Clustering co-regularization multiview

Introduction

The ever growing complexity of data constitutes a central challenge for the data mining community. This complexity may concern various aspects, such as the size of the dataset, the complexity of the features, the temporality or scalability, and more generally the multiplicity of data.

Multiview data are instances that have multiple views from different feature spaces.

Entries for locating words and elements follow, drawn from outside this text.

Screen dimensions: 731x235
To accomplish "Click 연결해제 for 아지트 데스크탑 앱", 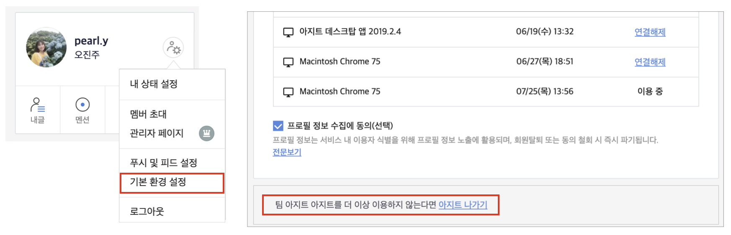I will click(650, 32).
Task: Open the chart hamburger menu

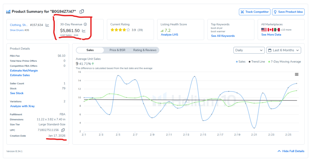Action: pos(296,74)
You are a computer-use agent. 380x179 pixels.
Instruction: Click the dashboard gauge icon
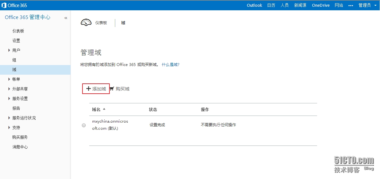coord(86,23)
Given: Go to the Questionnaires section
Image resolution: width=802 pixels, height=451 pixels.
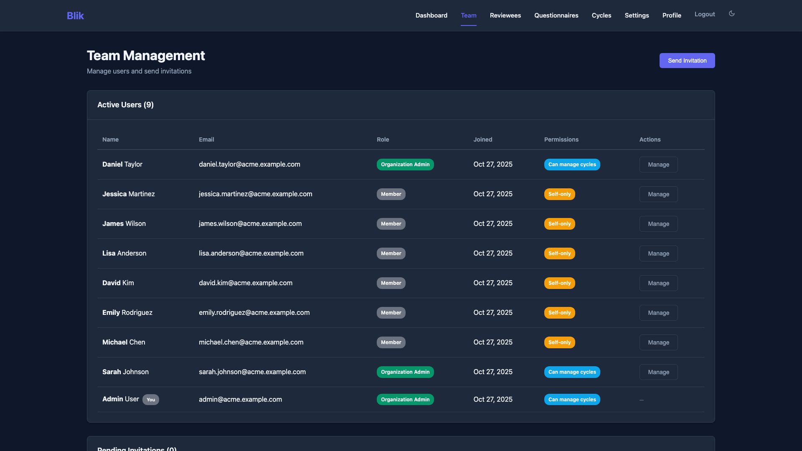Looking at the screenshot, I should point(556,15).
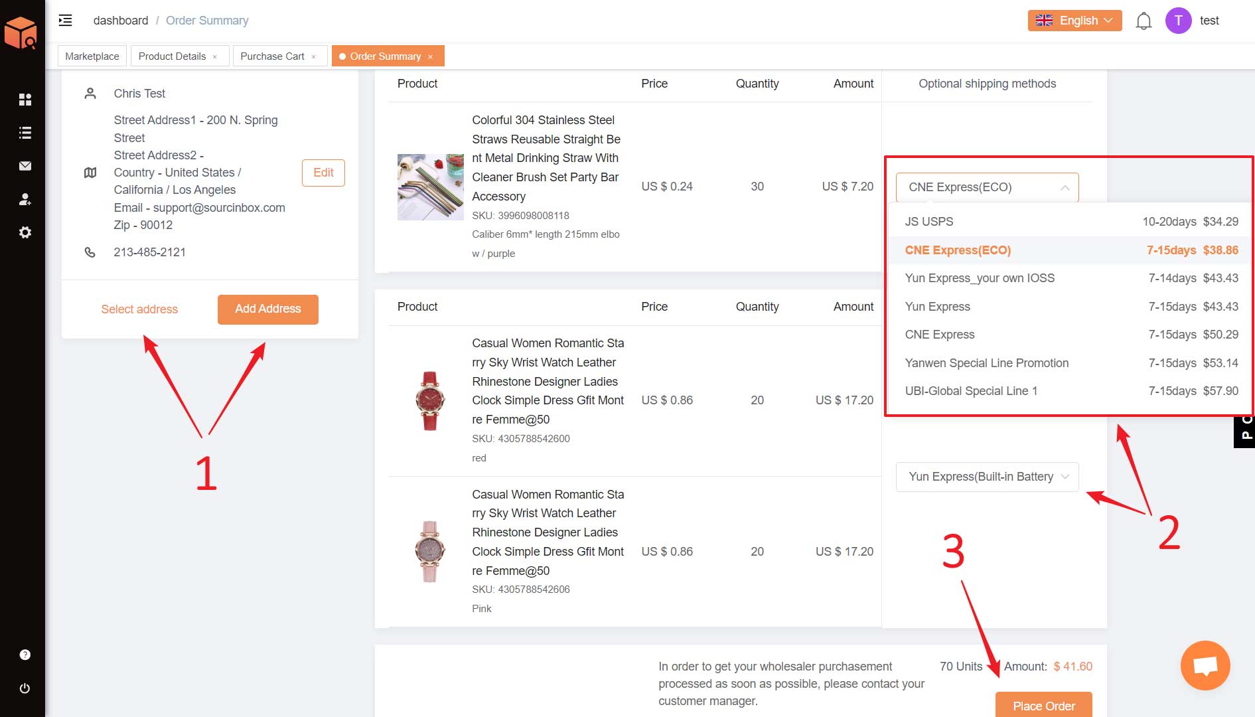Click the help question mark icon

pyautogui.click(x=25, y=655)
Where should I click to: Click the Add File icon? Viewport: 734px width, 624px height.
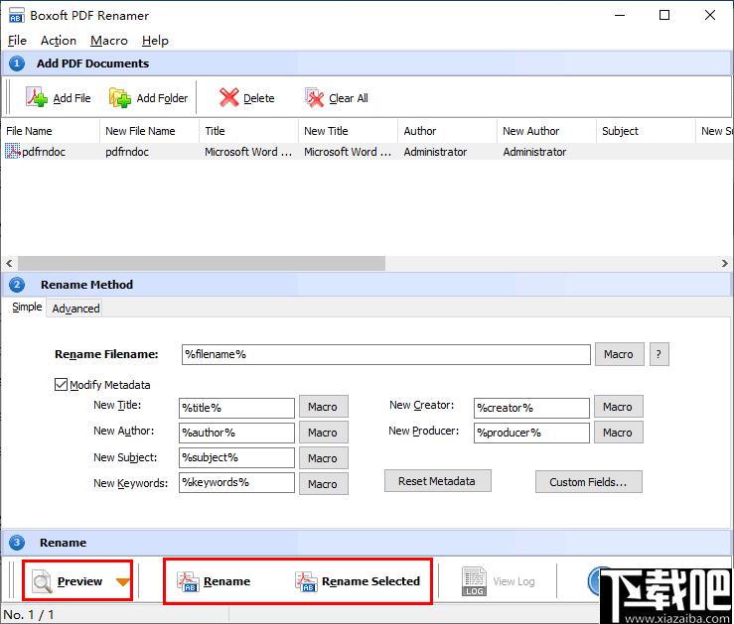coord(37,97)
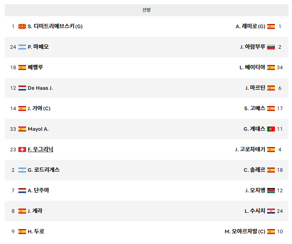
Task: Open the J. 고로차테기 player entry
Action: point(250,149)
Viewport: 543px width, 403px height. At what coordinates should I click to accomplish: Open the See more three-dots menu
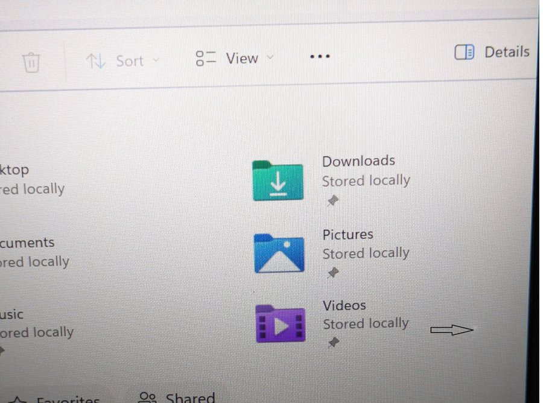click(319, 57)
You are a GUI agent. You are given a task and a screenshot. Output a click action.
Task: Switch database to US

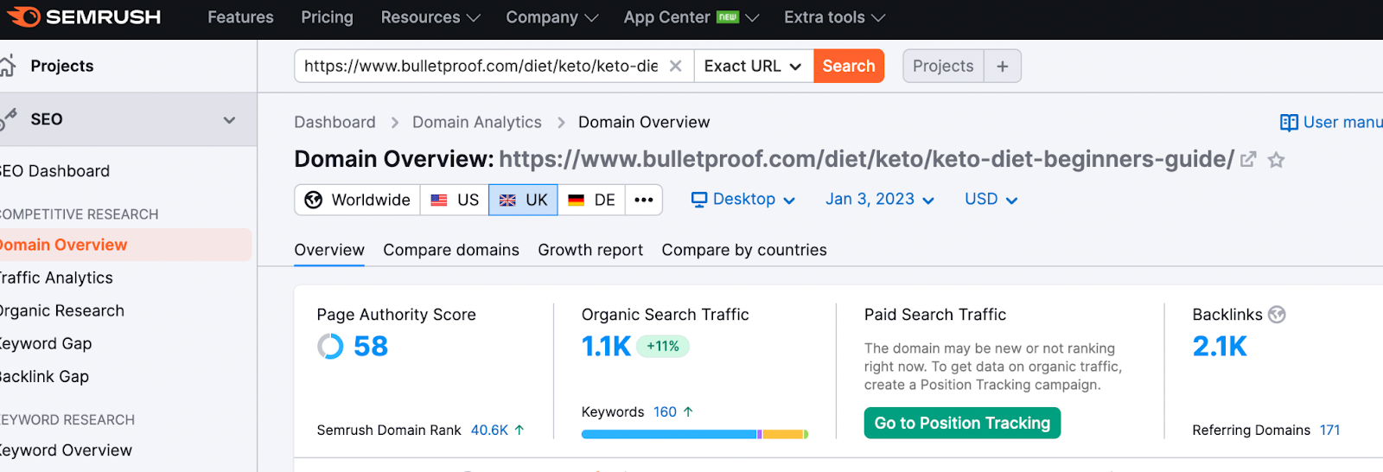coord(455,200)
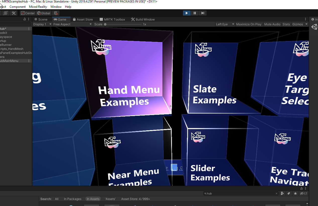
Task: Open the Free Aspect dropdown
Action: tap(73, 24)
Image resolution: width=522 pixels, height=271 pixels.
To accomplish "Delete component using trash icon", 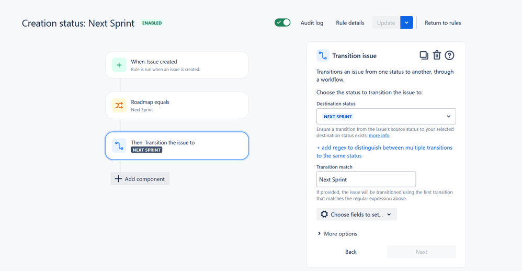I will (437, 55).
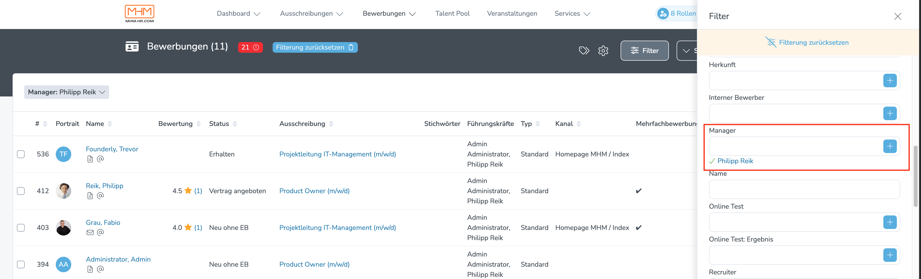Click the @ email icon under Reik, Philipp
This screenshot has height=279, width=921.
point(100,196)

Data with multiple representations are quite common in scientific, economic, and social domains such as biology, medicine, marketing, and social networks. For example, the variables of the nucleated blood cell data¹ were divided into views of density, geometry, “color,” and texture, each representing a view of particular measurements on the nucleated blood cells. In the past decade, multiview data have raised interests in the so-called multiview clustering.^2–7 Multiview clustering needs to exploit the information from multiple views and takes the differences among different views into consideration in order to produce a more accurate and robust partitioning of the data.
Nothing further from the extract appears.